05/02/2024
STEP BY STEP ON HOW TO MAKE NIGERIA FISH ROLL.
For Dough
4 cups All Purpose Flour (an extra cup or more to flour the board)
5 tbsp margarine
1 cup water
1 teaspoon yeast
¼ tsp baking powder
2 tbp sugar
½ tablespoon salt (if margarine is salted, skip salt)
For Filling
500g mackerel
1 onion
3 scotch bonnet (Ata rodo)
*optional* Any herb of choice just a few leaves (e.g spring onions, basil, parsley)
2 seasoning cubes
1 tsp curry powder
1 tsp dried thyme
Vegetable oil for frying
Salt to taste.
Procedure
For Dough
Proof the yeast to check that it is active. Add sugar to yeast in 1/4 cup warm water. If it froths, its active.
Mix flour, salt, margarine, baking together till it’s crumbly.
Add proofed yeast with the rest 3/4 cup of water together to form a dough.
Knead for about a minute (this is a soft dough)
Set aside
For Filling
Start by cooking the fish.

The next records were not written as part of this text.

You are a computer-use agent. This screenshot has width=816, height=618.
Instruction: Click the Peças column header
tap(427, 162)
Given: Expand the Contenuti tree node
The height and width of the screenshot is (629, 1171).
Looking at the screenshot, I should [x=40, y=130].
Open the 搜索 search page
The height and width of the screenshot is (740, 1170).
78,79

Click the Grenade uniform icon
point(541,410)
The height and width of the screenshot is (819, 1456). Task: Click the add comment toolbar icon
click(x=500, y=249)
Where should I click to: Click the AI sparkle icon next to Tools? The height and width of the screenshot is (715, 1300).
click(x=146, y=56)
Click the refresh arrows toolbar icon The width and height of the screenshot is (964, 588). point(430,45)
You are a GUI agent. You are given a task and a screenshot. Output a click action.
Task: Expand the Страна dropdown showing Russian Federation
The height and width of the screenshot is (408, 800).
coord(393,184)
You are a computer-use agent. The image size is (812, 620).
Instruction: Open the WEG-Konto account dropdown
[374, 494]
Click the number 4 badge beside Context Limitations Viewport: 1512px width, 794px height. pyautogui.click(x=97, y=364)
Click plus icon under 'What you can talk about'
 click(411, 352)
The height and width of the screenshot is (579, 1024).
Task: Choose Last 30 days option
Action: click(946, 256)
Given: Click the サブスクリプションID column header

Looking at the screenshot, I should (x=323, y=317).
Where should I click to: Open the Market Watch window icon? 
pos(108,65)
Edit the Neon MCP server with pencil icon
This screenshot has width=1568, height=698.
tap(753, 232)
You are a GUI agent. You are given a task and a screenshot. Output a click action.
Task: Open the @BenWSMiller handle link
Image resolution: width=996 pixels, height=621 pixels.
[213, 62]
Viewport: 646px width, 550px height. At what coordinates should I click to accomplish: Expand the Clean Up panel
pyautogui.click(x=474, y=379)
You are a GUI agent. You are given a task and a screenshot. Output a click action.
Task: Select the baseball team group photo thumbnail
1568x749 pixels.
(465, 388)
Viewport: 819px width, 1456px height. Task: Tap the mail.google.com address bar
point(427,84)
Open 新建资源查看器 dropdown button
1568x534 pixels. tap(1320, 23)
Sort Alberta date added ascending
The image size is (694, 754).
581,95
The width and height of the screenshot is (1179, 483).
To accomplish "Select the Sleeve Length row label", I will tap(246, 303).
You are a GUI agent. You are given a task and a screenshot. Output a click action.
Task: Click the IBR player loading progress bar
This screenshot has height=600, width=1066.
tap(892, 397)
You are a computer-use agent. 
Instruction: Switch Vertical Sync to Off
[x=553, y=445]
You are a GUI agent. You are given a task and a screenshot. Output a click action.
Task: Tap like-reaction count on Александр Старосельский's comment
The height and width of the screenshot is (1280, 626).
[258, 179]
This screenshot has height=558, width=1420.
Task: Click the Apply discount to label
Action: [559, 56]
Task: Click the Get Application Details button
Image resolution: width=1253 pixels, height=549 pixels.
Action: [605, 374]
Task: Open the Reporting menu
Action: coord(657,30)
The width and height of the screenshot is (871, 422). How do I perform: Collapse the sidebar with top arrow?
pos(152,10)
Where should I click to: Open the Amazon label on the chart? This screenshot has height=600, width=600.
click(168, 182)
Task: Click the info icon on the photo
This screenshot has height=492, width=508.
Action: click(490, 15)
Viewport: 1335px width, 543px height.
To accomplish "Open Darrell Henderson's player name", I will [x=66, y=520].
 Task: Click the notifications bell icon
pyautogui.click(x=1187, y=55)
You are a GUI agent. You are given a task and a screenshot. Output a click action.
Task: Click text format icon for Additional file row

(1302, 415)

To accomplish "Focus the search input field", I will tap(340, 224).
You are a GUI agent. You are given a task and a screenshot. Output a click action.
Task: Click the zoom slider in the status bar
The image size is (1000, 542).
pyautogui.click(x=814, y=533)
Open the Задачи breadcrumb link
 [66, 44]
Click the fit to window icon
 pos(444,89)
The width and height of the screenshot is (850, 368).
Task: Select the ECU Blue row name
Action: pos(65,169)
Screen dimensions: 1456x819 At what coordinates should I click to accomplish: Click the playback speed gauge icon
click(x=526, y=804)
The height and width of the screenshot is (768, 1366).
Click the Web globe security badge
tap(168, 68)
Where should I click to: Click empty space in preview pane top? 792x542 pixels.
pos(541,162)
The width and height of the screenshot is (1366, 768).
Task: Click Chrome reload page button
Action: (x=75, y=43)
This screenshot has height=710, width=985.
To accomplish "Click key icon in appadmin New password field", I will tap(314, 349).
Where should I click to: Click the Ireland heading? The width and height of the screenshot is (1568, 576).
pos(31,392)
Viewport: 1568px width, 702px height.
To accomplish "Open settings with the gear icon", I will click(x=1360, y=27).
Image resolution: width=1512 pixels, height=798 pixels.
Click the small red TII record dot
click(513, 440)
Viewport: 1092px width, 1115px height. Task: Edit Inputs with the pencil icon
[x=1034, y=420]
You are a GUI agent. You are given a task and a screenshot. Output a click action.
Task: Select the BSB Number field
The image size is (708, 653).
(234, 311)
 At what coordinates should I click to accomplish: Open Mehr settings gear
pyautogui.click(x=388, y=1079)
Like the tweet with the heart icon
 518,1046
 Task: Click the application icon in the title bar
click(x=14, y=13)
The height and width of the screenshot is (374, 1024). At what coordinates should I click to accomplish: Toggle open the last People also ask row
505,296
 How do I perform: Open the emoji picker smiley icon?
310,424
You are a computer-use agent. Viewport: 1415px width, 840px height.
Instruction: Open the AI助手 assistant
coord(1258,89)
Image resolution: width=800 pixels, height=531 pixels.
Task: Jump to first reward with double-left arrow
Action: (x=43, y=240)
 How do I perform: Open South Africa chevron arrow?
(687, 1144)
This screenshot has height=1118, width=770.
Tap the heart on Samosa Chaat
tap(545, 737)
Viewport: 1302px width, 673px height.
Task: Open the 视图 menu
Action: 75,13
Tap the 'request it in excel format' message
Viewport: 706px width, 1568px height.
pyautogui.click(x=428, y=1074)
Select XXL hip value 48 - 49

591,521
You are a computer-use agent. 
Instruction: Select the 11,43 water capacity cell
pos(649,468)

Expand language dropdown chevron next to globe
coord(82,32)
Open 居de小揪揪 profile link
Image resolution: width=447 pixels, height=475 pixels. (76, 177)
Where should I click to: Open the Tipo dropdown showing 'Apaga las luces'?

Cook in water, add salt and 1 seasoning cube till done
Chop onions, pepper, herbs.
Debone fish and flake
Add a tablespoon of oil to a pan, saute the chopped vegetables, till onion is soft
Add the fish, curry, thyme, seasoning, salt.
Stir together till well combined cooked.
Turn heat off
Assemble
Flour a board and rolling pin generously
Divide dough into 4 equal parts
Roll one part the dough out evenly on a board
Using a cookie cutter divide into 6 parts
Spoon the filling into each part and roll up, sealing the edge by applying water to the edge using your fingertips.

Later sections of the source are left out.